Explain underlying physiology of voiding process:
- Destrusor muscle relaxes as the bladder fills, rugae distend and constant pressure in bladder is maintained = stress- relaxation phenomenon
- capacity of bladder 300-550 ml, afferent nerves in bladder wall signal need to void at ~400ml
- passing of urine under parasympathetic control - bladder afferents signal ascend through spinal cord and project to pontine micturition centre and cerebrum
- upon voluntary decision to urinate neurones from pontine micturition centre fire to excite sacral preganglionic neurones
- subsequent parasympathetic stimulation of pelvic nerve (S2-S4) causes release of Ach –> M3 muscarinic Ach receptors on destrusor muscle –> contraction
- Pontine micturtion centre inhibits SNS stimulation of internal urethral sphincter –> relaxation
- conscious reduction in voluntary contraction of external urethral sphincter from cerebral cortex allows distention of urethra and urine passing.
LO: Understand common and important causes of urinary retention including:
BPH pathophysiology
- BPH pathophysiology: increased proliferation of stromal and epithelial cells of prostate gland with decreased apoptosis, arises in periurethral and transition zones of the prostate. Results in bladder outlet obstruction - both due to increased epithelial tissue and increases in stromal smooth muscle tone. Large number of alpha adrenergic receptors in prostate caspule/stroma/bladder neck.
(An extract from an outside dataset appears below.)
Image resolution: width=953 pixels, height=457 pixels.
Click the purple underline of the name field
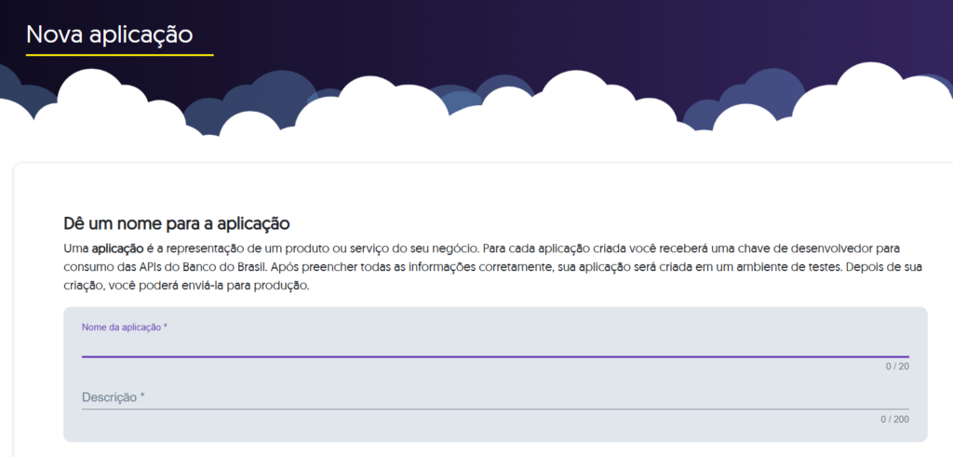click(x=493, y=356)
LO: understand the common and important causes of urinary retention including:
BPH History/ Key Features
Presentation: Storage symptoms and Voiding symptoms
- Frequency
- urgency
- nocturia
- incontinence
- weak stream
- dribbling
- dysuria
- straining
- incomplete emptying
LO: understand the common and important causes of urinary retention including:
BPH Key examination features
- DRE:
- prostate volume > 30 g
- nodules or tenderness–> suspicious of prostate cancer or prostatitis.
- Assess anal sphincter tone
- assess prostate for nodule or rectal masses
- Smooth, soft prostate with pain = prostatitis
- Smooth rubbery = BPH
- Lumps/ hard/ irregular areas = prostate cancer.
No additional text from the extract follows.